WHAT YOU NEED TO DO: In the entries below, find the line with "Task: Open the TOOLS navigation menu" and the line with "Screen dimensions: 439x335". Reproduce those two lines and every line between them exactly, and nothing more.

DATA:
——
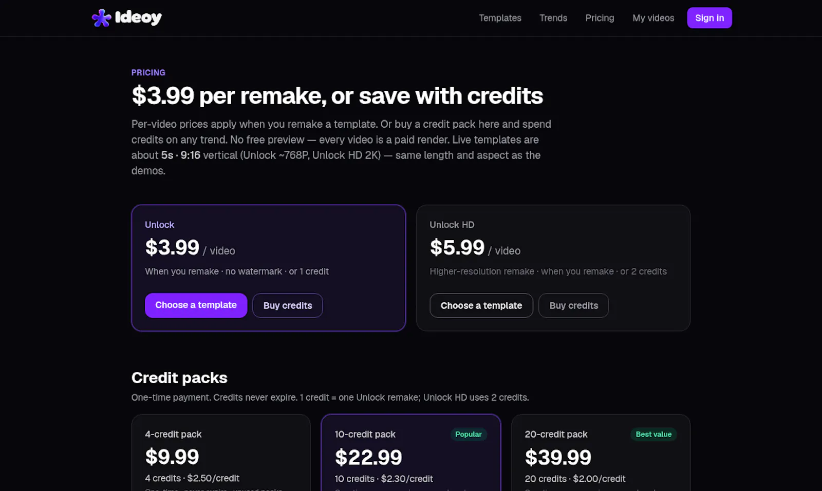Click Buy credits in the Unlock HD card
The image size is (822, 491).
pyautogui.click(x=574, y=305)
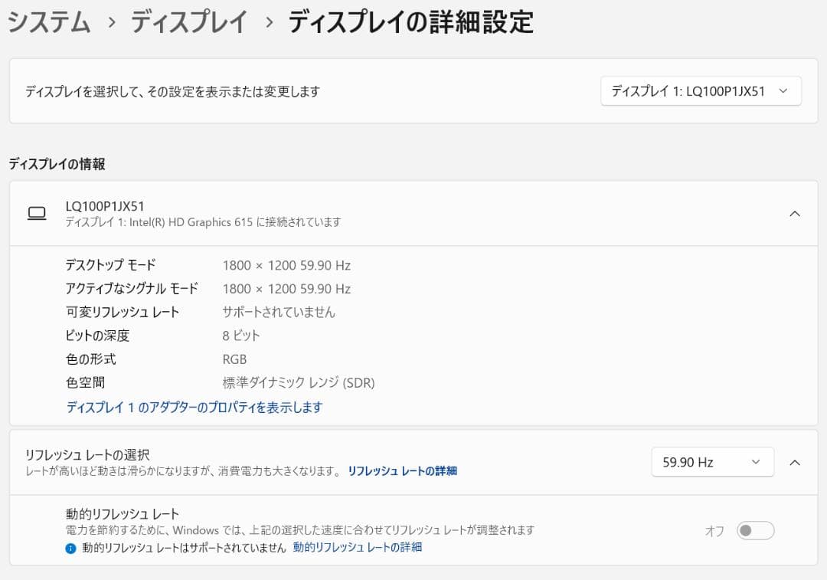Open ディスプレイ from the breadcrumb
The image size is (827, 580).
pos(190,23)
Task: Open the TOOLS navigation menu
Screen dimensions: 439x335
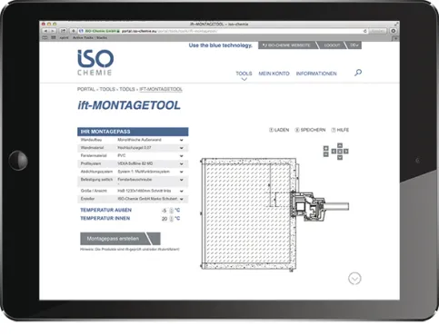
——
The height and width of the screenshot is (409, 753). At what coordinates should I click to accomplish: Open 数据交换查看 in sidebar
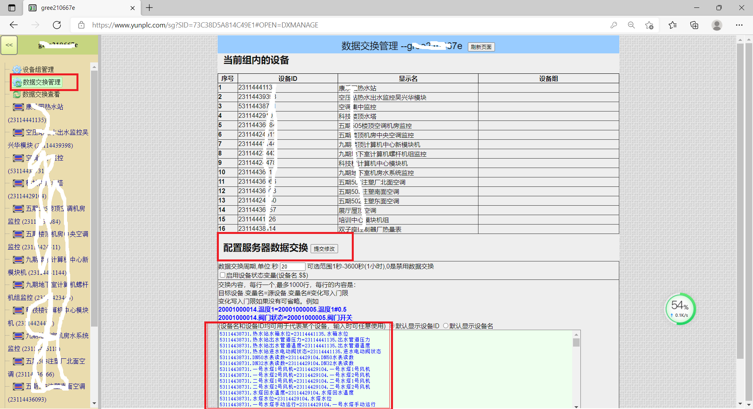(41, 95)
——
FINISHED TASK:
Task: Open the TOOLS navigation menu
Screen dimensions: 439x335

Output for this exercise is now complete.